Saudharmendra la lui donna et voyant son affinité pour la canne à sucre (ikshu),
il nomma officiellement la famille « Ikshvaku ».
Le mariage
Rishabh Kumar fut
marié a une jeune fille nommée Sunanda dont le jumeau était mort dans un
accident. Ce fut le commencement du système du mariage. Il fut aussi marié
à sa jumelle Sumangala, dans une cérémonie arrangée par les dieux.
Le Prince Rishabh
mena une vie maritale heureuse. Le moment venu, Sumangala donna naissance
à Bharat, à Brahmi et à quatre-vingt dix-huit autres fils. Sunanda donna
naissance à Bahubali et à Sundari.
L’évolution des
métiers et des commerces
Le Prince Rishabh
était une personne hautement douée, avisée et travailleuse. Il avait une
perspicacité profonde dans la psychologie humaine. Voyant les besoins des
temps et de la société, il développa de nombreux arts, métiers et
commerces, et les apprit aux gens ayant l’aptitude et les capacités
physiques et mentales qui conviennent. A certains, il enseigna
l’agriculture, à d’autres le commerce des produits agricoles. Il inventa
les alphabets, les langues et les nombres ainsi que les instruments pour
écrire. Pour la défense de soi, il développa les arts martiaux et il les
apprit aux personnes ayant un aspect physique robuste. Il établit aussi
les systèmes de sécurité sociale et les codes pénaux. La poterie,
l’architecture, la musique, la danse et de nombreux autres arts et
métiers, qui ont enrichi la société humaine dans les domaines de la
connaissance, des arts, des distractions, de l’administration, etc. sont
dits être aussi ses contributions.
Puis, un jour, à la
demande des représentants du peuple, Nabhiraja nomma Rishabh pour devenir
le premier roi de cet âge. Il organisa une grande cérémonie du
couronnement et lui céda les rênes de l’état. La cérémonie fut suivie par
tous les membres de la famille et par un grand nombre de jumeaux et de
dieux. Les dieux créèrent un trône en or et oignirent Rishabh avec l’eau
recueillie de différents centres de pèlerinage. Ils le revêtirent d’habits
et d’ornements divins et mirent officiellement la couronne sur sa tête.

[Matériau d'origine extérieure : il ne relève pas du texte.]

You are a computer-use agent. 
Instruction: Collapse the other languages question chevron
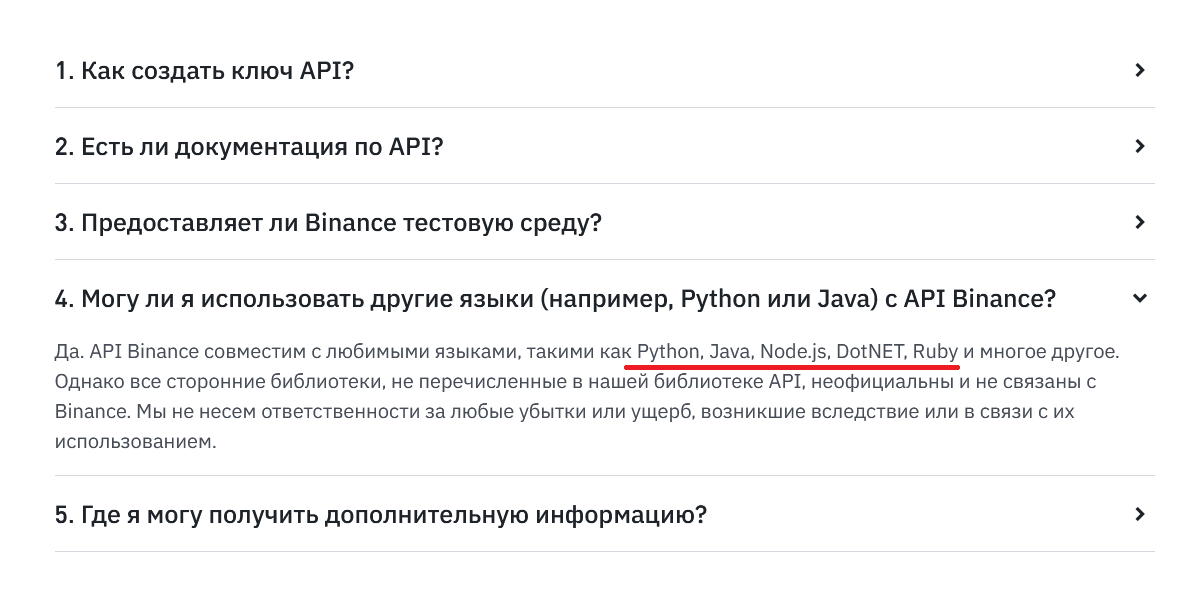pos(1140,298)
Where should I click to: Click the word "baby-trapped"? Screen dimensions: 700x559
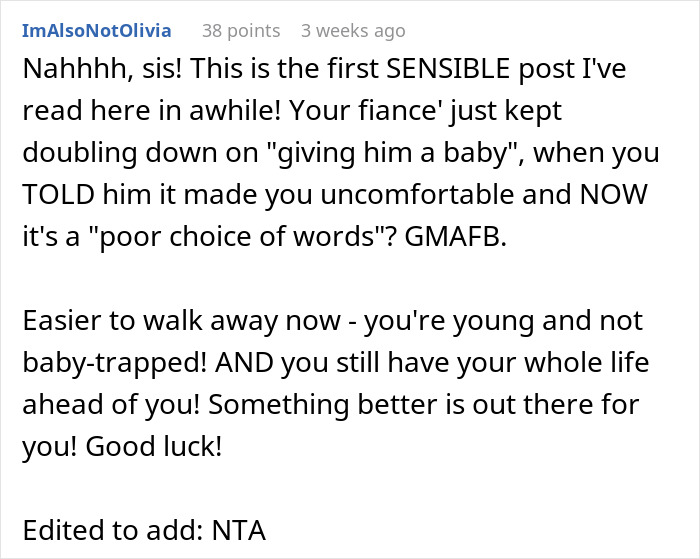coord(88,362)
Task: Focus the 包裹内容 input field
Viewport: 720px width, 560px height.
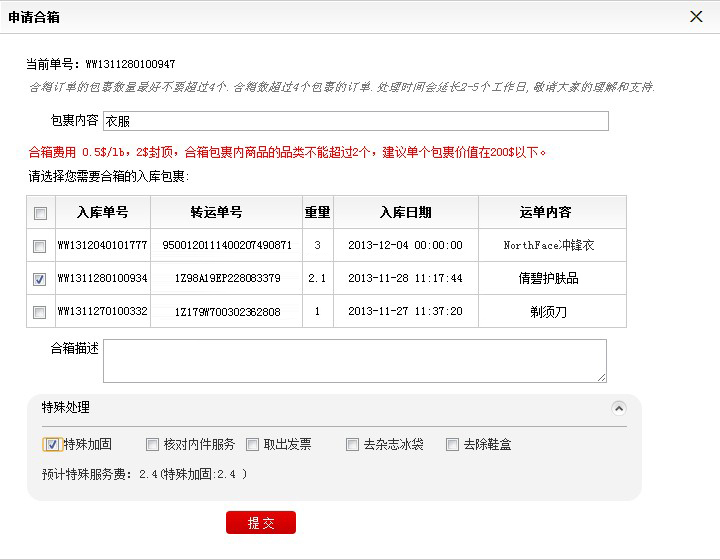Action: pos(355,121)
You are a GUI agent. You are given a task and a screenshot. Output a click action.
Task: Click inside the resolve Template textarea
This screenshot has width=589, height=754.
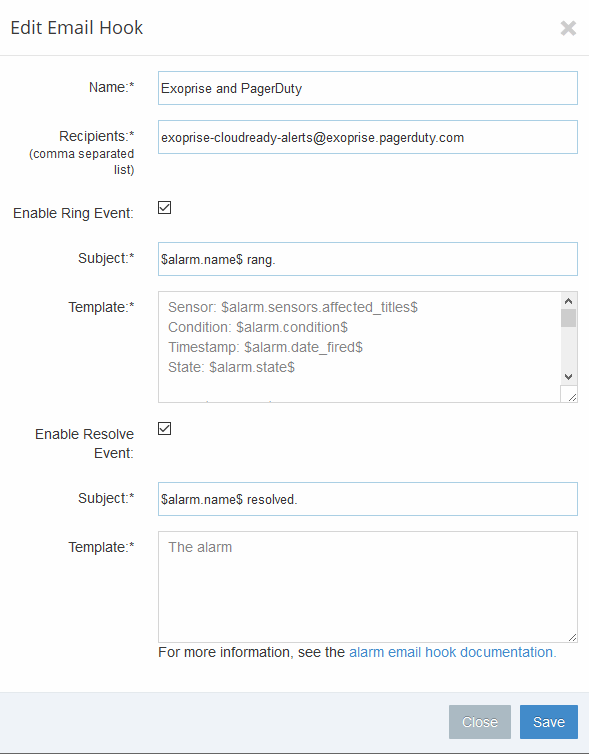coord(367,587)
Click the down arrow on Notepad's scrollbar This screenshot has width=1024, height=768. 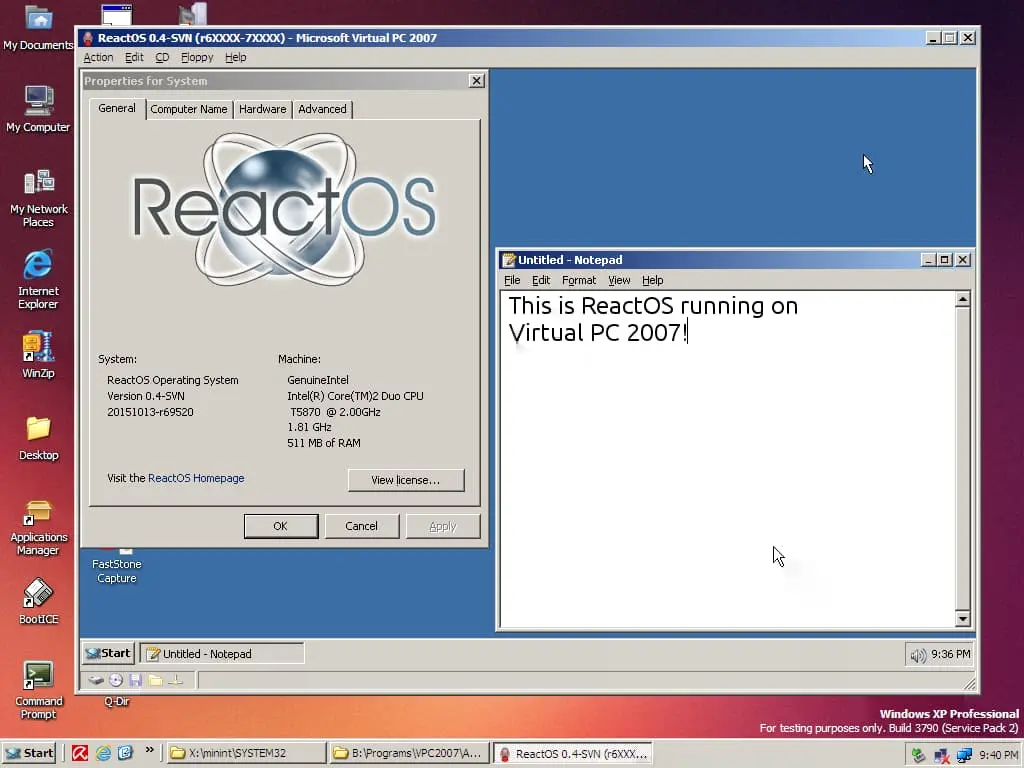click(961, 617)
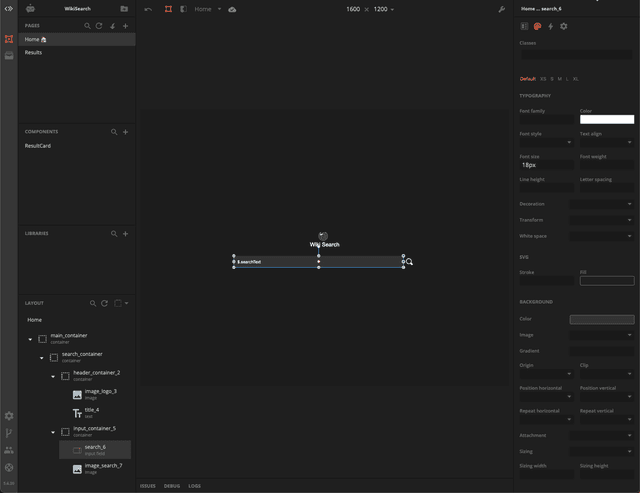
Task: Open the Text align dropdown
Action: [x=606, y=142]

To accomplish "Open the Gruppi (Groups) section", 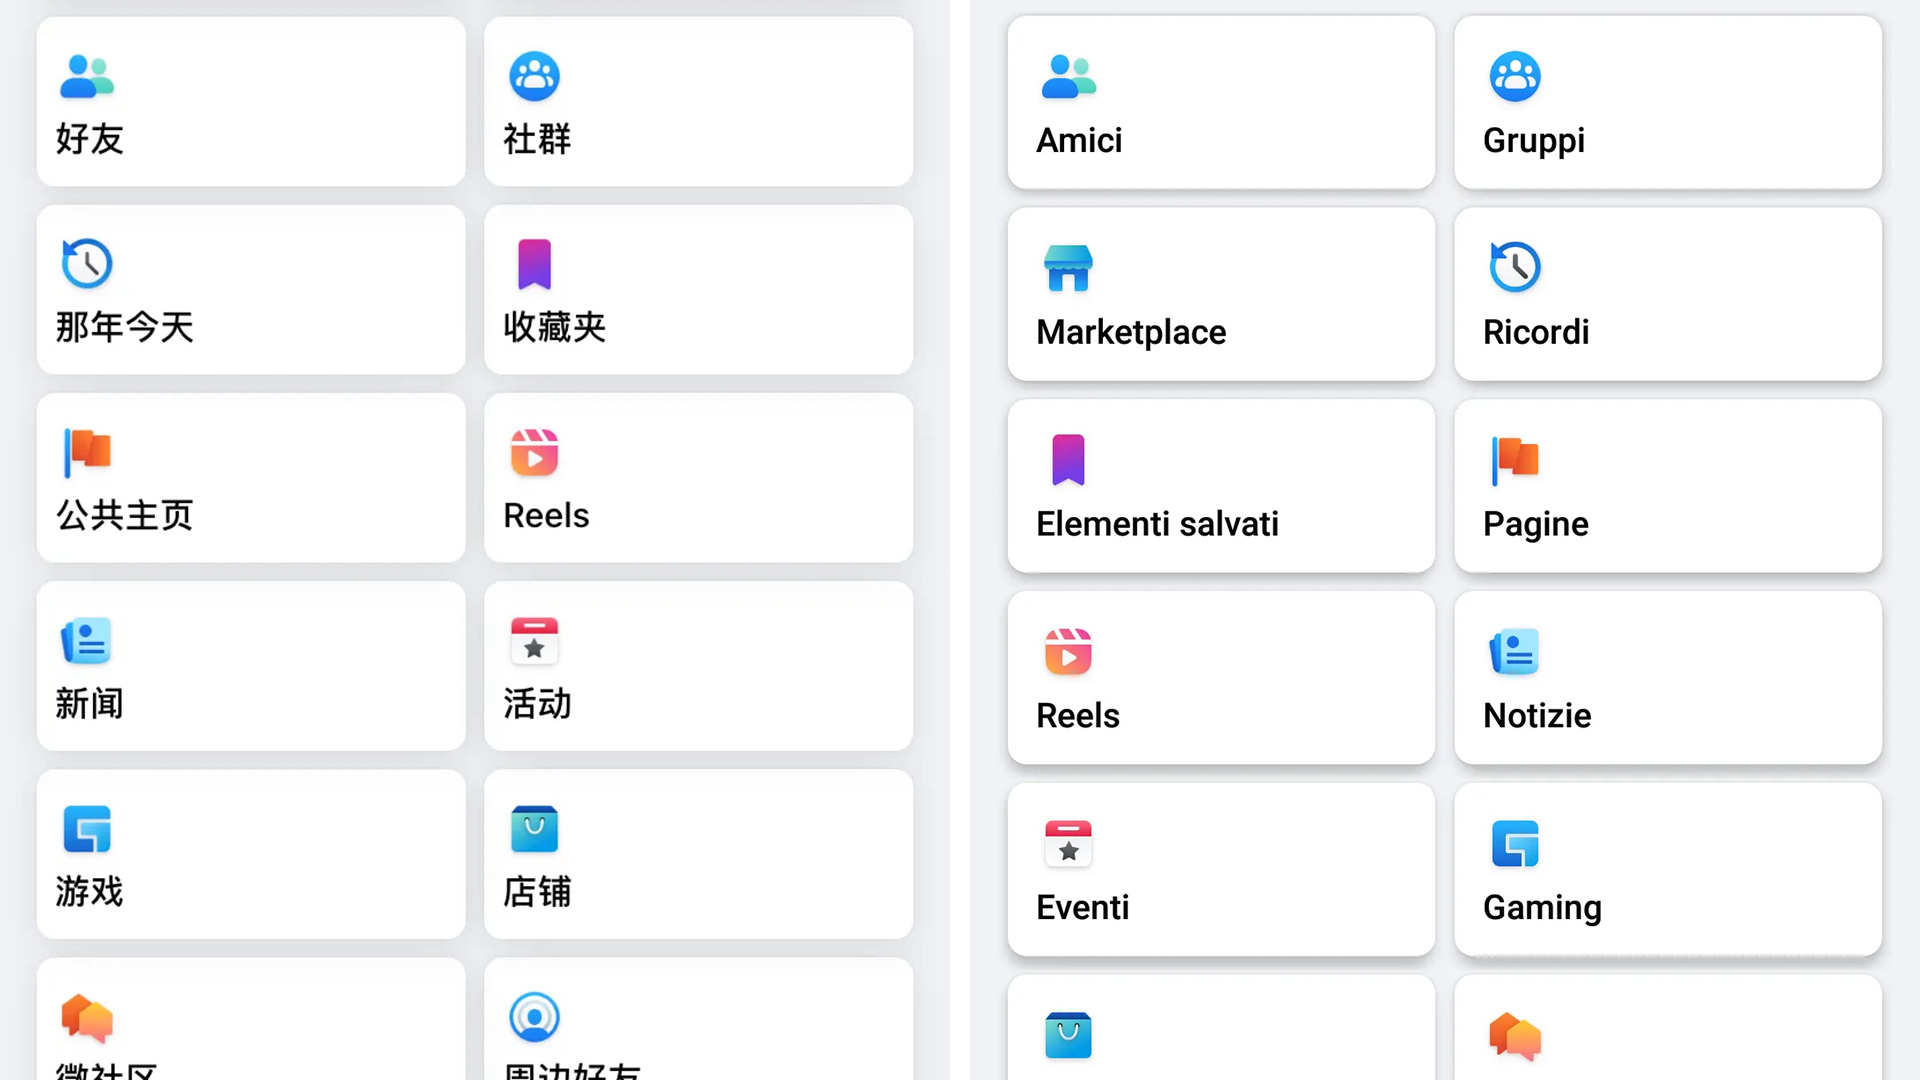I will pos(1667,104).
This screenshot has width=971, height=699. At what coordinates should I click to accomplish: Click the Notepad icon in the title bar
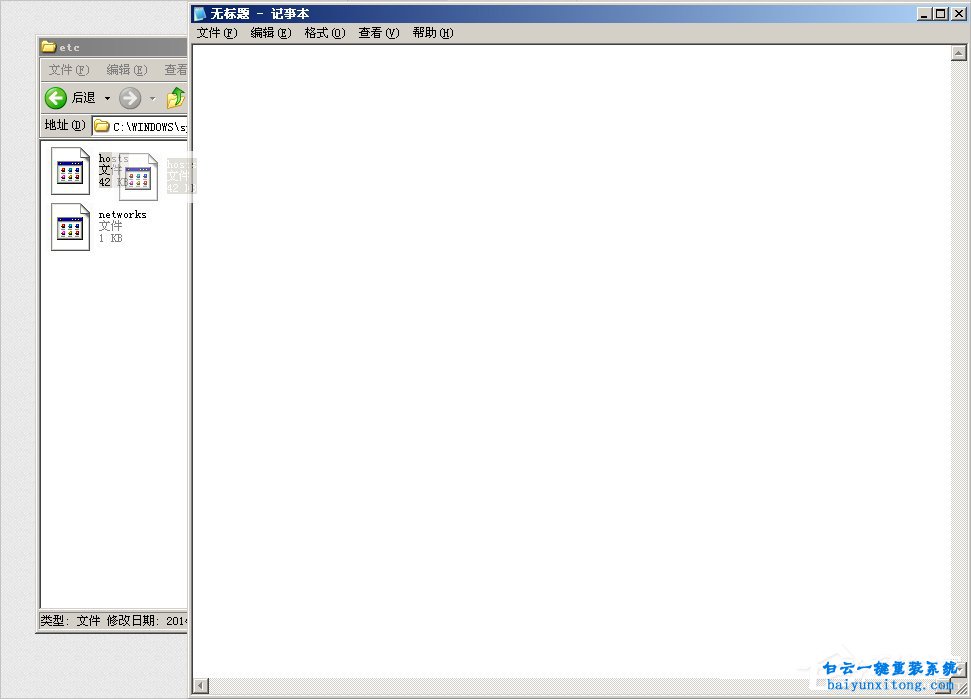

Les jumeaux versèrent humblement de l’eau sur ses pieds, avec des coupes
faites de feuilles de lotus. Rishabh devint le premier roi de cette ère.
Le roi des dieux ordonna à Kuber, roi de la fortune, de construire une
belle cité. Celle-ci fut appelée Vinita. Plus tard, elle devint
populairement connue sous le nom d’Ayodhya.
La prédication
de la voie du renoncement
Pendant de
nombreuses années, Rishabhdev gouverna son peuple et ouvrit de nouvelles
frontières de connaissance. Durant le règne de son père, la population
était organisée au hasard, uniquement en groupes. Rishabhdev les
réorganisa suivant leurs vertus, leurs activités et leurs professions et
il divisa, en gros, la société en trois parties. La communauté commerçante
fut appelée « vaishya », la communauté militaire « kshatriya », tous les
autres gens s’occupant des services divers furent appelés « shudra ». A
cette époque, le groupe des brahmanes n’était pas encore constitué.
Après un temps très
long (6, 3 millions de Purva), il commença à perdre tout intérêt dans les
choses et les activités du monde et à tendre au détachement. Il sentit
qu’il devait transférer toutes ses responsabilités à ses fils et
s’orienter vers la libération, par des pratiques spirituelles. Il désira
aussi atteindre l’omniscience et il montra, en conséquence, la voie de la
vie disciplinée et des pratiques spirituelles. Son concept fut que
s’adonner aux choses du monde ne donne pas le bonheur mais seulement une
illusion de celui-ci. Le véritable bonheur vient de la libération des
activités du monde.
Suivant le flot de
ses pensées, Rishabhdev divisa le territoire de son royaume entre ses cent
fils. Bharat reçut l’état d’Ayodhya et Bahubali celui de Takshashila.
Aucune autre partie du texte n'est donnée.